The last rental I had from last month's lot was Sunshine, which is directed by Danny Boyle.
Boyle has done lots of great films - Trainspotting, Shallow Grave, 28 Days Later - and this is no exception. It really is a good film.
Interestingly, it's a proper sci-fi film as well. The plot is a little hokey - it's about them restarting the sun with a bomb, which is wrong on so many scientific levels, but apart from that is was pretty accurate, scientifically.
One of the unfortunate things with doing proper science fiction nowadays is that you have some true giants in the field - Solaris and 2001AD come to mind as particular example here, but also things like the first Alien and Bladerunner ride a cusp of respectability too. How Boyle deals with this is quite interesting - he essentially ploughs on regardless.
In other words, rather than fret over how something might be "a bit like 2001AD", or make it a homage or try to do something completely (self-consciously) different, he just does it - if it's the same/similar or reminiscent then fair enough, if it isn't then that's good as well.

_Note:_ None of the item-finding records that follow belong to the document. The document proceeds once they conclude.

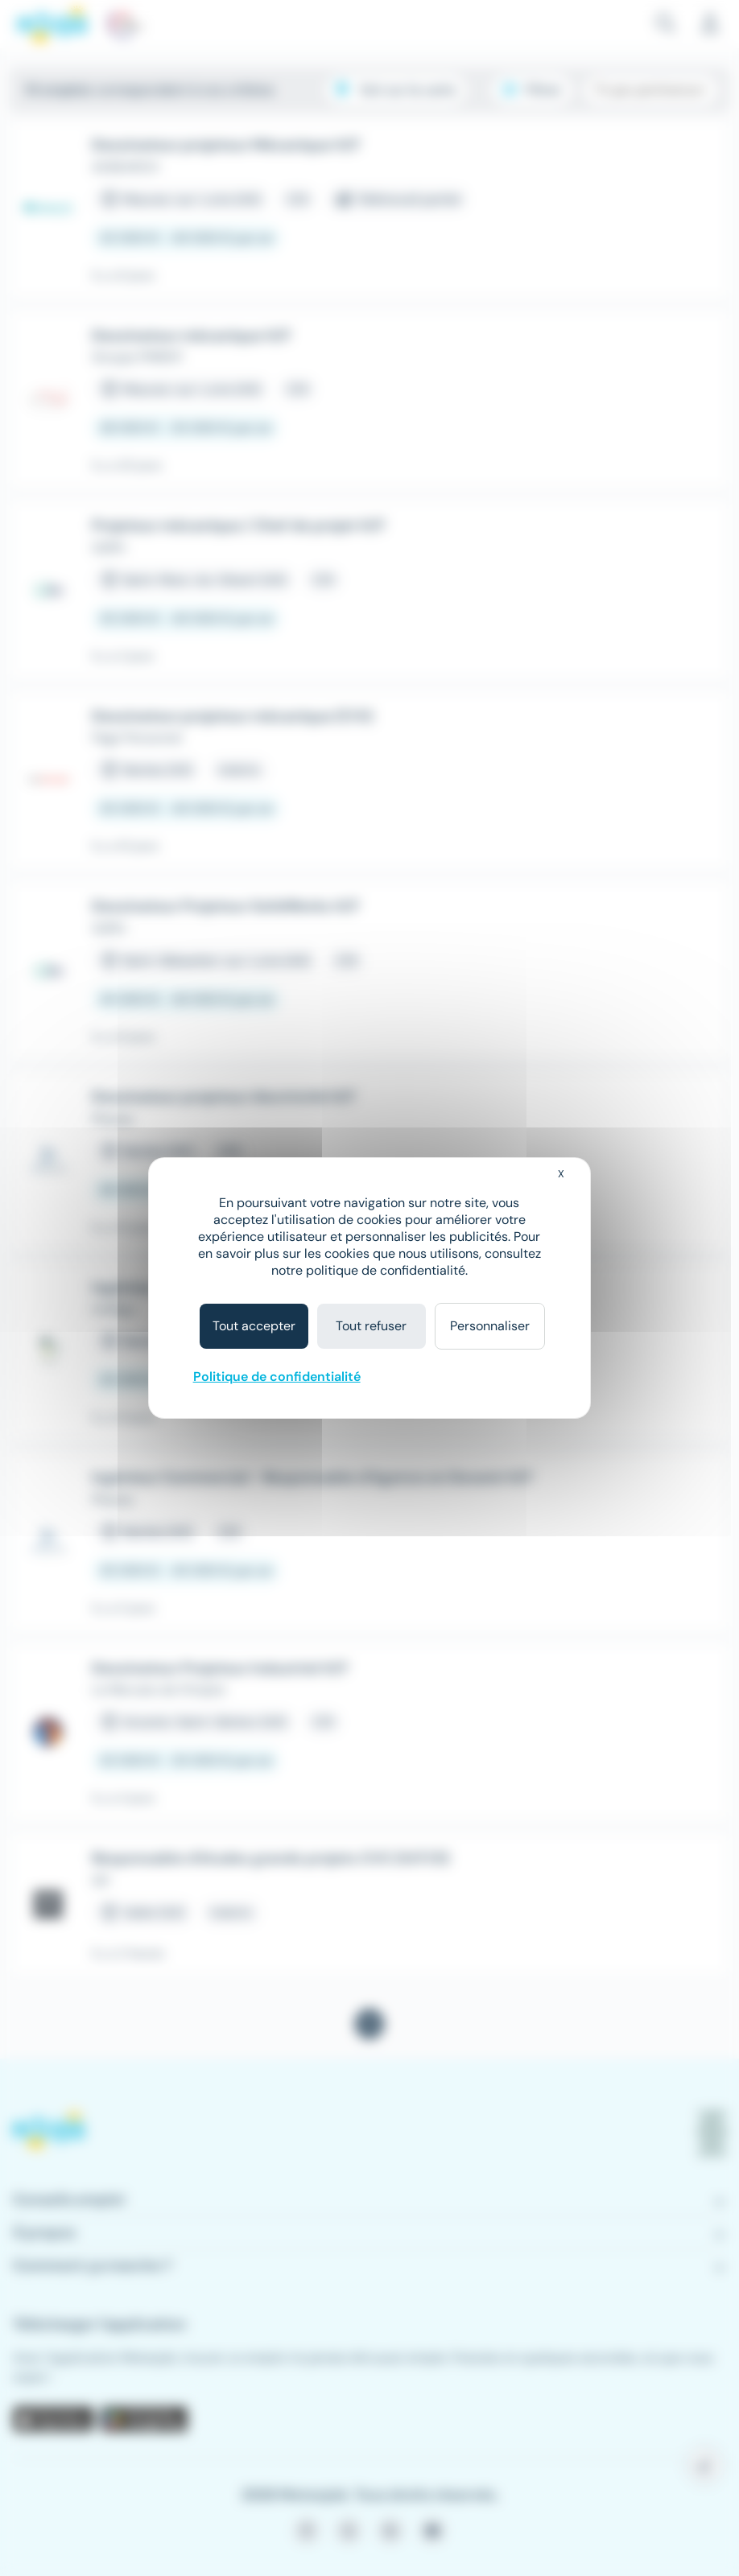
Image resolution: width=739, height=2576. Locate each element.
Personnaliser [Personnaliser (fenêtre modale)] (490, 1325)
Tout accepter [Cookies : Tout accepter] (254, 1325)
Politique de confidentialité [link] (277, 1376)
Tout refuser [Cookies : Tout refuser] (371, 1325)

It makes for a much straighter film. It makes it more believable - that stuff was like that in those other films and this one too, because we've both got it right, if that makes any sense.
There are also some interesting sub-texts to the film, dealing especially with God and the meta-physical, and it kinda makes you think quite a bit, but not in a particularly brow-beating manner, the questions are just there if you want to explore them.
It's also stunningly pretty. The CGI of the spaceship is some of the best I've seen - and what's more, it was apparently a fairly low-budget film. CGI is at such a state of maturity nowadays it's almost scary.
I kinda abandoned the whole "I always prefer 'real' effects to CGI" attitude when I learnt that the end shot of Spiderman 2 was entirely artificial. Sunshine just confirms that digital is now so good you generally can't tell the difference.